Requirement:
Only these lines are needed: the first line of the entries below through the line with "Task: Click the Aug 30 x-axis label", each returned exactly.

[Dataset entries]

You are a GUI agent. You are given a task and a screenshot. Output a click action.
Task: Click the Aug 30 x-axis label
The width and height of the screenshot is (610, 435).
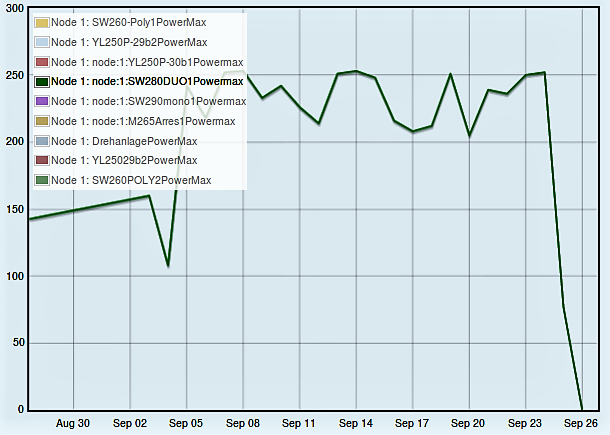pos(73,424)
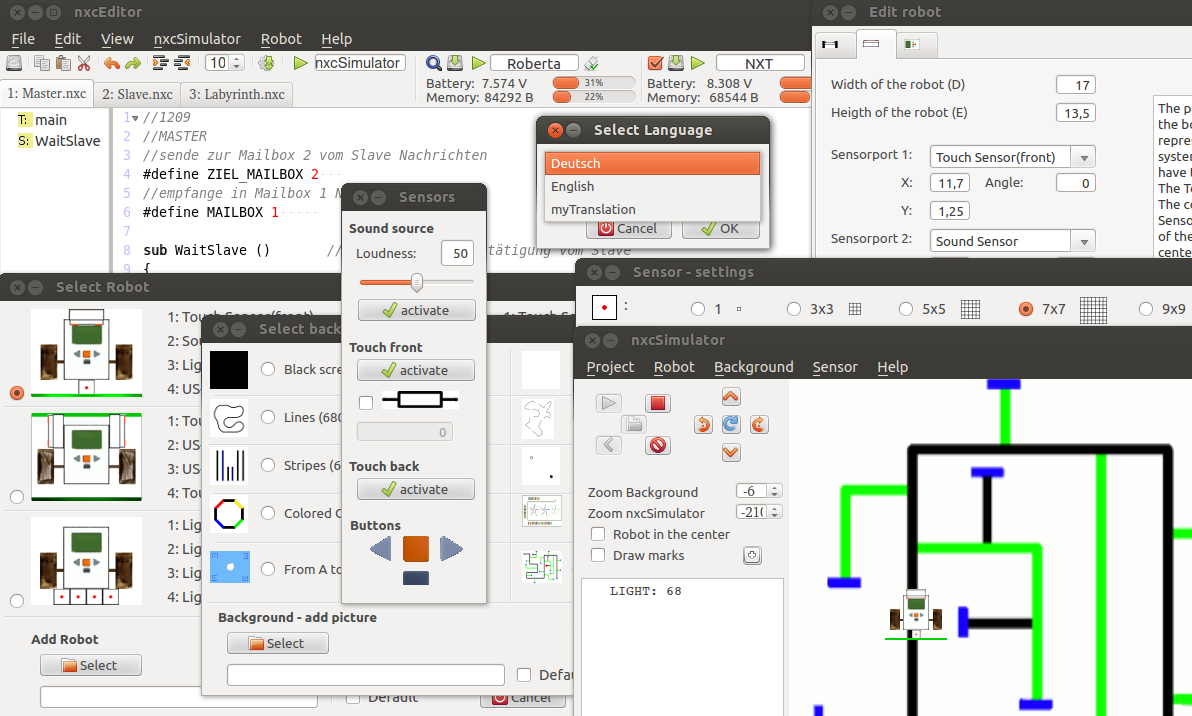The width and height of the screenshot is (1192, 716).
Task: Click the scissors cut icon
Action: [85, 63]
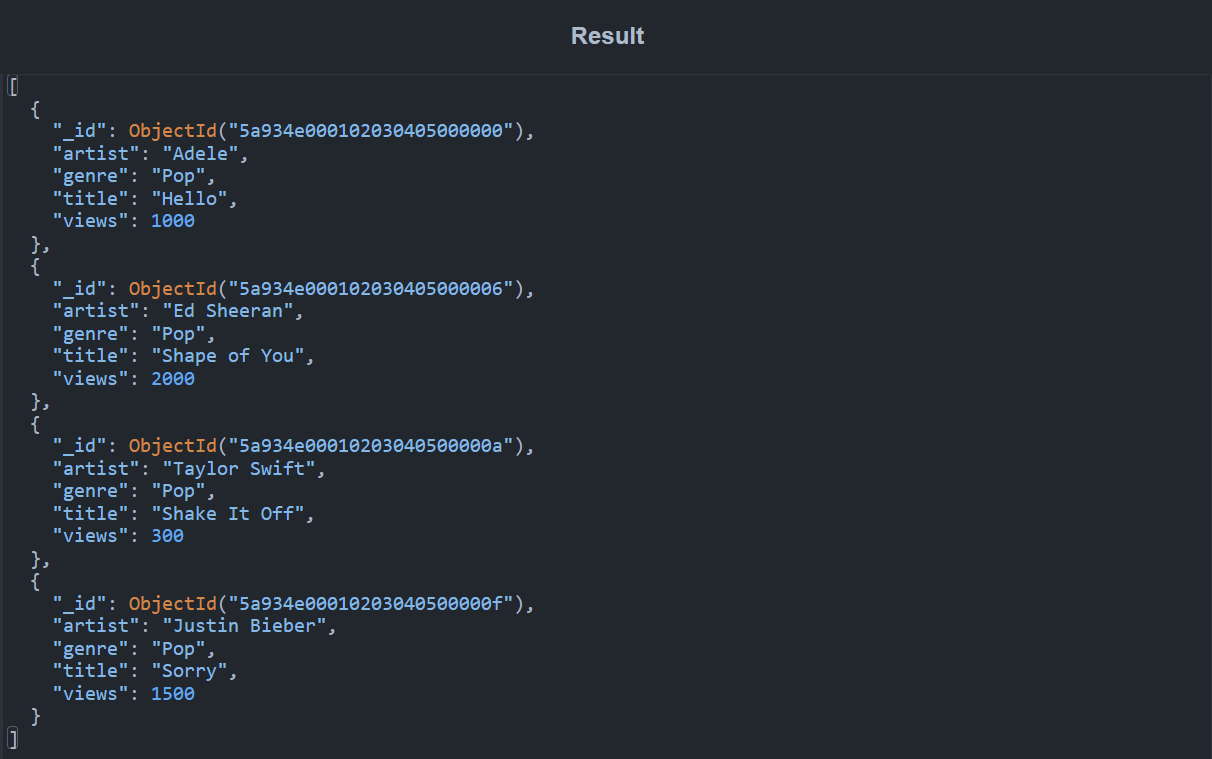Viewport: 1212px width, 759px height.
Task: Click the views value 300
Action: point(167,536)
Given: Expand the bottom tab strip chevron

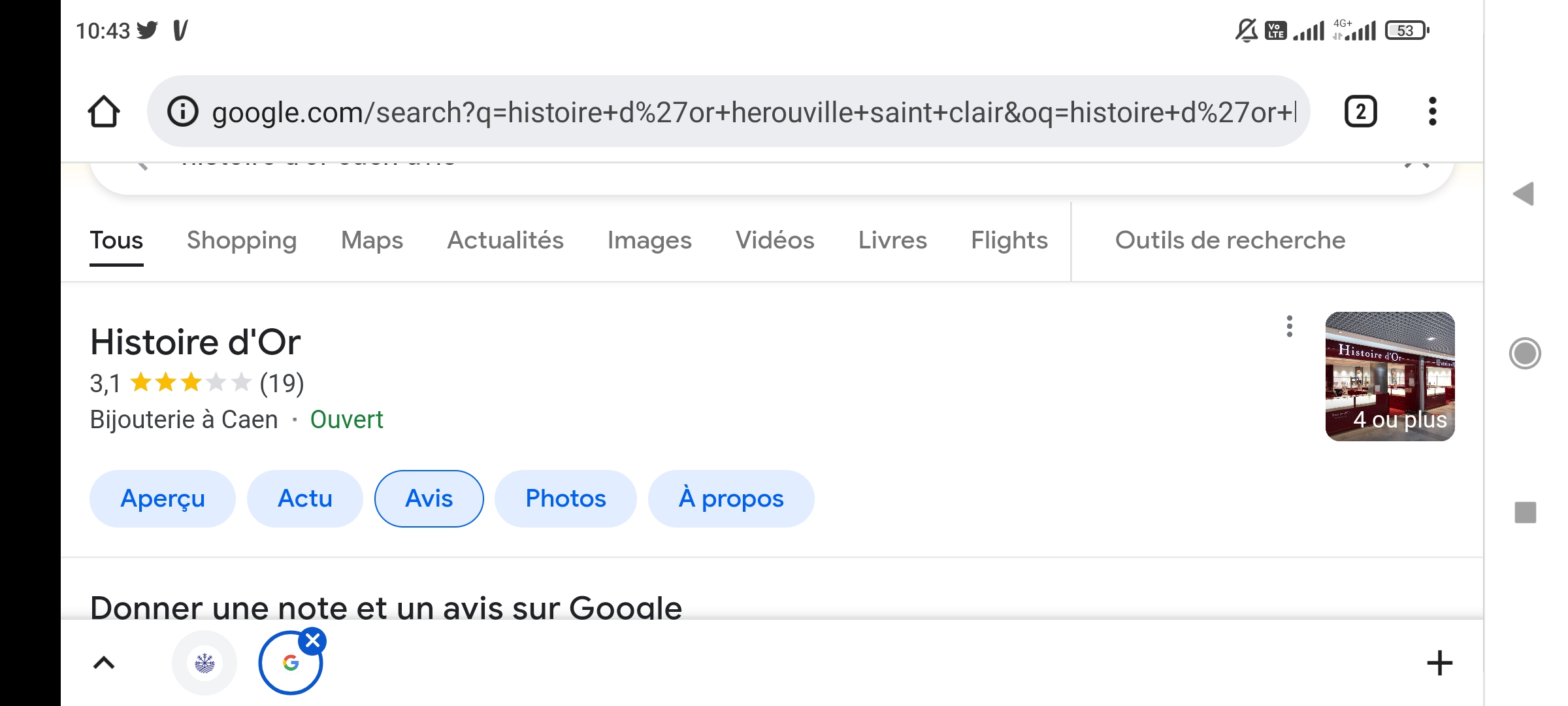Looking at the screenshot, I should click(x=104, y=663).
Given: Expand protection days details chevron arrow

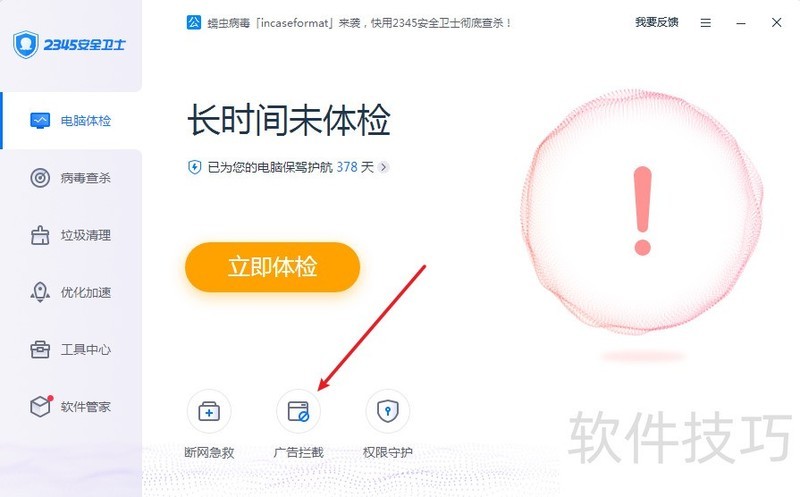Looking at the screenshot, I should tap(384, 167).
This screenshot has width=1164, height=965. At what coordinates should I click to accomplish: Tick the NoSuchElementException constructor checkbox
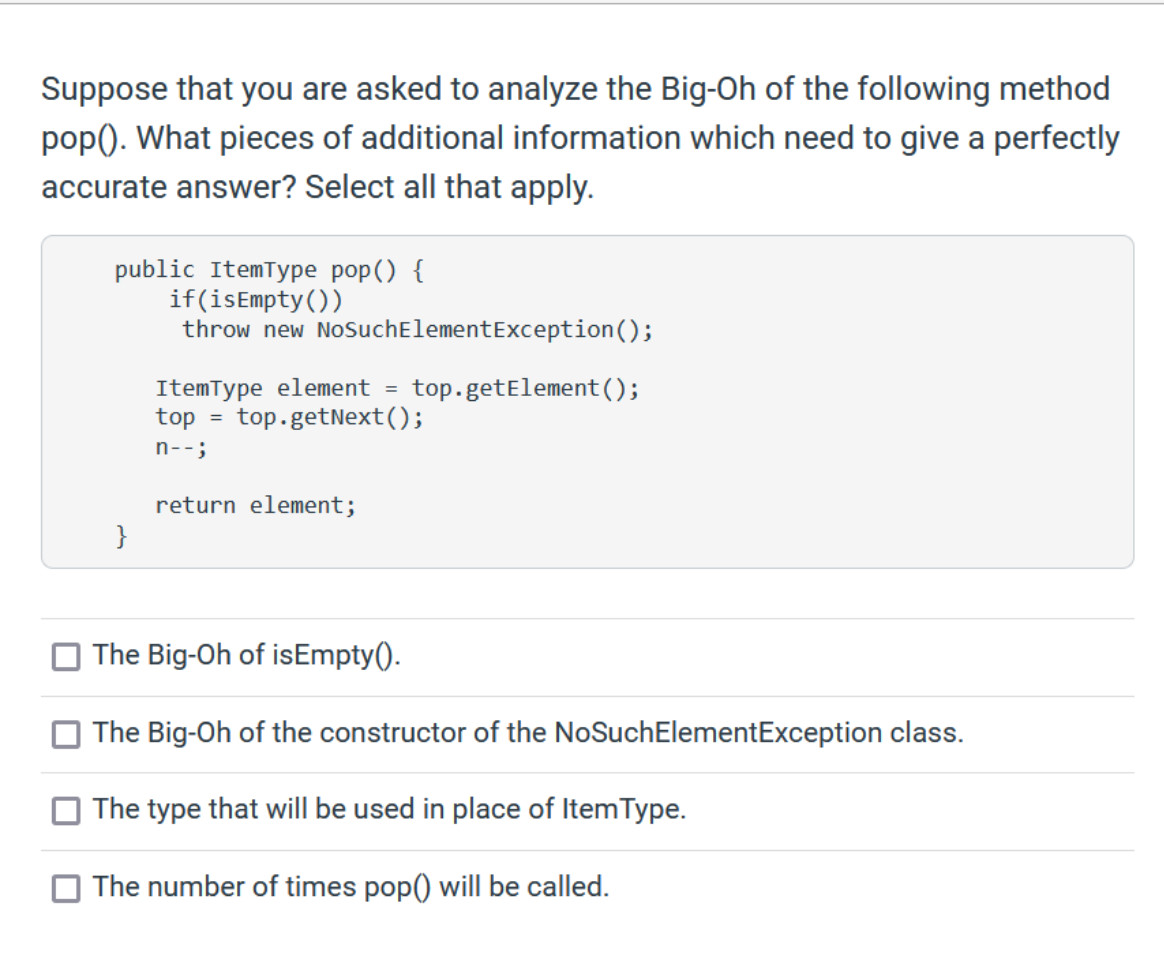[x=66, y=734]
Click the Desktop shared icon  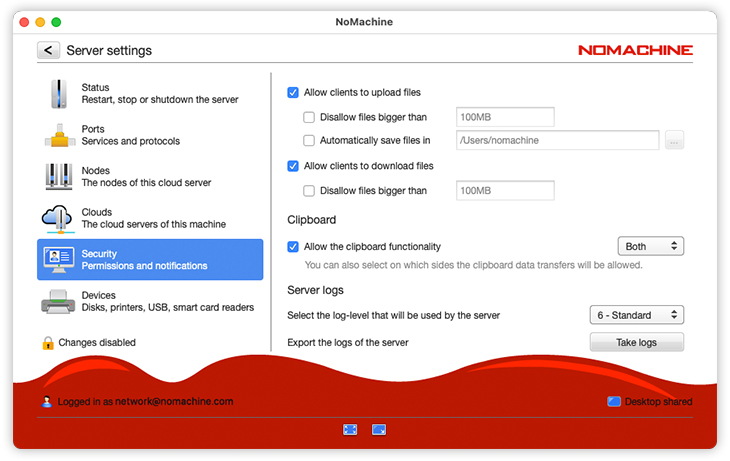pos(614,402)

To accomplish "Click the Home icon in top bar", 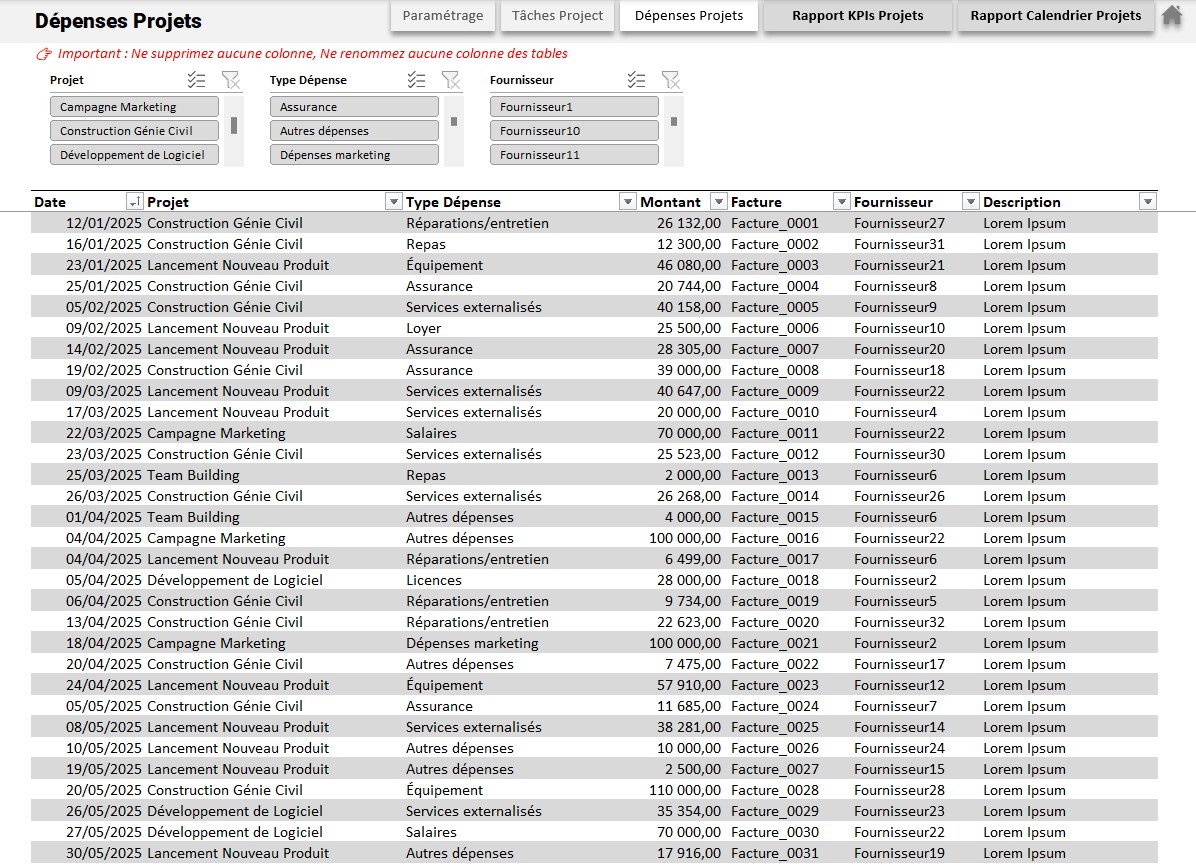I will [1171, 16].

Exercise answer:
You are a GUI agent. You are given a task and a screenshot. Output a click action.
Task: Click the Aug 30 x-axis label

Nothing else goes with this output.